Il bisogno di Dio non è mai venuto meno lungo tutta la storia del cristianesimo. Anche in un mondo come il nostro, che sembra così distante dalla religione o dalla fede, c’è una così grande sete di Cristo che basta anche solo una piccola esperienza in cui lui è realmente presente a creare immediatamente una folla che lo segue.

Gesù nel vedere tutto questo bisogno di senso e di amore da parte della gente, prova per loro una immensa compassione e si mette subito all’opera per guarire ciò che più li fa star male. Ma non si limita solo a far questo, si preoccupa anche concretamente della loro fame. La folla nel Vangelo di oggi non ha infatti nulla da mangiare e gli apostoli esprimono al loro maestro questa preoccupazione. Così Gesù pone agli apostoli una sfida apparentemente impossibile. Quando infatti sottolineano la mancanza di cibo, e gli chiedono di rimandarli a casa, egli chiede loro di nutrire le persone stesse: «Non occorre che vadano; voi stessi date loro da mangiare». Questo, ovviamente, non può essere fatto pere scarsità di provviste, e glielo dicono: «Qui non abbiamo altro che cinque pani e due pesci». E così Gesù dà a loro e oggi anche a noi una lezione di vita: “Tutto ciò che hai è abbastanza. Fanne dono a Dio ed egli farà il resto “.

Anche a Cana, tutto ciò che avevano era solo un po’ d’acqua eppure era tutto ciò di cui Gesù aveva bisogno per fare il resto. C’è tante volte la tentazione di mandare chi ha bisogno altrove o ancora di rimettere i pani e il pesce nella borsa.
Gesù invece ci fa comprendere ancora una volta che “È nel dare che riceviamo“.

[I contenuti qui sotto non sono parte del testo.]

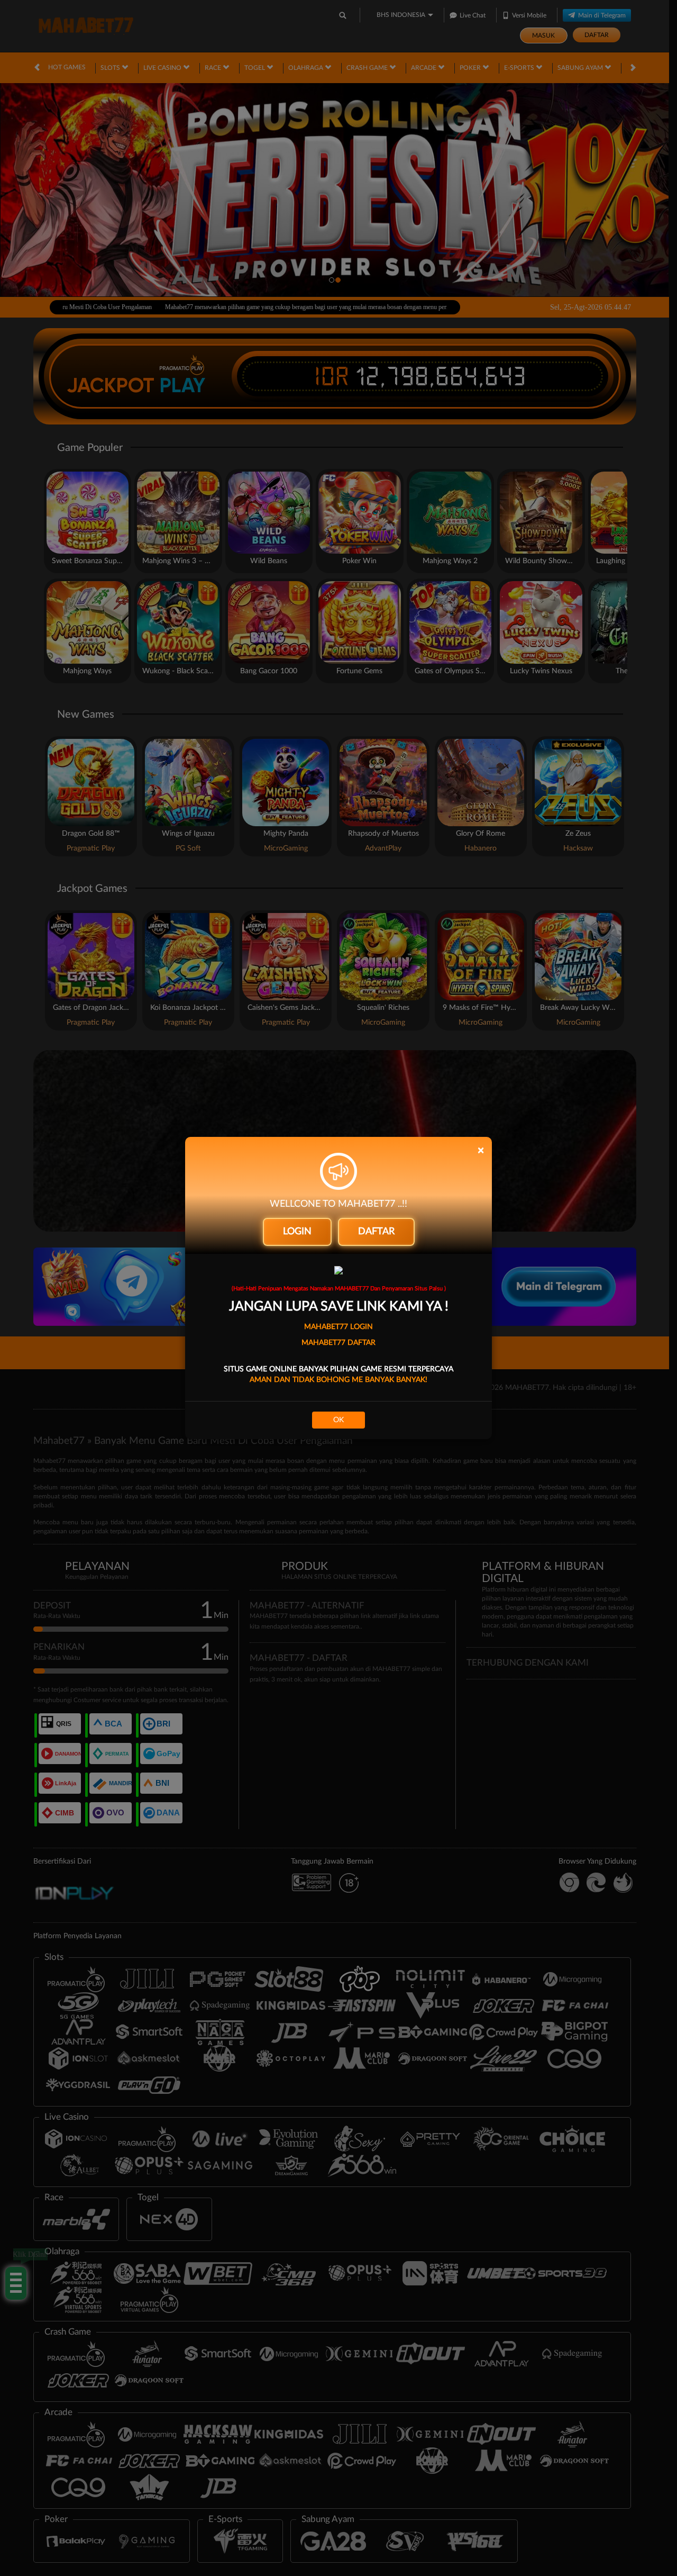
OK (338, 1420)
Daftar (376, 1231)
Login (297, 1231)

Quando diamo quel poco che abbiamo con amore, scopriamo che non siamo in perdita. È un paradosso straordinario, ma siamo letteralmente noi. Non lo sapremo mai fino a quando non lo proveremo. Il cristianesimo riguarda la testimonianza e nella testimonianza c’è l’invito a “andare e fare altrettanto”.
Il contrario dell’amore non è l’odio, ma l’indifferenza. Se Dio è amore e noi siamo indifferenti, allora dobbiamo esaminare seriamente dove Dio è nella nostra vita. Chiediamo al Signore il dono di imparare a pregare per saper chiedere, amare e condividere.